非監督式學習-Finding Natural Patterns
多維度的資料的分類,也就是透過降維度找到適合探討的變數(多變量分析),有助於進行後續的機器學習/統計分析。本篇介紹PCA(主成分分析)與Multidimensional Scaling於Matlab的應用
Multidimensional Scaling
Step 1 - Calculate pairwise distances
You can use the function pdist to calculate the pairwise distance between the observations. Note that the input should be a numeric matrix.
D = pdist(data,"distance")
Step 2 - Perform multidimensional scaling
You can now use the dissimilarity vector as an input to the function cmdscale
[Y,e] = cmdscale(D);
%configMat = mdscale(distances,numDims);可以指定特定維度
Step 3 - 柏拉圖分析
You can use the pareto function to create a Pareto chart, which visualizes relative magnitudes of a vector in descending order.
pareto(e)
Step 4 - 降維度資料關係繪製
以上圖柏拉圖結果來看,超過90%在前面兩個變量,可用散點圖來描述這兩個變量的關係。
scatter(Y(:,1),Y(:,2))
Principal Component Analysis
Use the function pca to perform principal component analysis.
[pcs,scrs,~,~,pexp] = pca(data)
- pcs: A n-by-n matrix of principal components.
- scrs: An m-by-n matrix containing the data transformed using the linear coordinate transformation matrix pcs (first output).
- pexp: A vector of length n containing the percentage of variance explained by each principal component.
隨後同樣使用柏拉圖看哪個變量貢獻高
More example
下例顯示一組標準化的多維度資料分類結果
1. 使用 classical multidimensional (CMD) scaling
D = pdist(statsNorm)
[Y,e] = cmdscale(D);
pareto(e)
可以使用三圍散點圖,進行前面三的變量的分析
scatter3(Y(:,1),Y(:,2),Y(:,3))
view(110,40)
2. 同理,使用PCA進行分類
[pcs,scrs,~,~,pexp] = pca(statsNorm)
pareto(pexp)
k-means Clustering (集群分析)
Having decided the number of groups to form, you can use the k-means clustering method to divide the observations into groups or clusters.

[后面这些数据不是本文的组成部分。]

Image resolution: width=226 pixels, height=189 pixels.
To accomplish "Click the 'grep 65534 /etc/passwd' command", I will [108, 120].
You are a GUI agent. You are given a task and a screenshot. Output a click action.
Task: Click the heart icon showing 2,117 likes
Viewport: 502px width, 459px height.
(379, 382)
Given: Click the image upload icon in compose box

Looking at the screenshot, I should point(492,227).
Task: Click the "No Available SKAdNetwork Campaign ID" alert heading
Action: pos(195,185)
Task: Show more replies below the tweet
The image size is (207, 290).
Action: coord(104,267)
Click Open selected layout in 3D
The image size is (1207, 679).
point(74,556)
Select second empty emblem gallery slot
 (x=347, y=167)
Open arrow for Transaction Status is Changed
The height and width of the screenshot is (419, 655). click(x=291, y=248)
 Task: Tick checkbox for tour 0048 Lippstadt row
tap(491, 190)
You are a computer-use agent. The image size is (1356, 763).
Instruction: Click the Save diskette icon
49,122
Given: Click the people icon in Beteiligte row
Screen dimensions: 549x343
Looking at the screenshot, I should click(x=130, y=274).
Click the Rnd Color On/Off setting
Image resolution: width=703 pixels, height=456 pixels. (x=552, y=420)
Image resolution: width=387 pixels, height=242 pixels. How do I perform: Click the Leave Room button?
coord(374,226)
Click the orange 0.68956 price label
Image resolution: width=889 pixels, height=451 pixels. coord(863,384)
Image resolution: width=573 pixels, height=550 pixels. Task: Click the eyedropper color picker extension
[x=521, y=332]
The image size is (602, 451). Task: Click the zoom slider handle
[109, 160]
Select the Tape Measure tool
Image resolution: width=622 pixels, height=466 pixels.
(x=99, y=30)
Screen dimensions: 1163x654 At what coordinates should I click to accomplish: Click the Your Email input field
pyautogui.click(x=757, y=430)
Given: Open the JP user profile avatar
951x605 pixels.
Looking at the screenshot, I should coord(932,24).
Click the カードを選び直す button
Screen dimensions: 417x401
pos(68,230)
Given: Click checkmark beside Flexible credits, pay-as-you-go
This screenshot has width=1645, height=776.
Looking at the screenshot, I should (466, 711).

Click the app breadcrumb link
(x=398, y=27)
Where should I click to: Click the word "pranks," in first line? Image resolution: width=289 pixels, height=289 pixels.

The kmeans function performs k-means clustering.
idx = kmeans(X,k)
- X:Data, specified as a numeric matrix.
- k:Number of clusters.
- idx: Cluster indices, returned as a numeric column vector.
下圖範例,使用三組K means 進行分類,並繪製成散點圖
grp = kmeans(X, 3)
scatter(X(:,1),X(:,2),10,grp)
%使用grp做顏色分類
GMM Clustering (高斯混合)
Step 1 - Fit Gaussian Mixture Model
You can use the function fitgmdist to fit several multidimensional Gaussian (normal) distributions.
%The command shown fits a mixture gm of two distributions.
Step 2 - Identify Clusters
Now, the data can be clustered probabilistically, by calculating each observation's posterior probability for each component.
g = cluster(gm,X);
You can also return the individual probabilities used to determine the clusters.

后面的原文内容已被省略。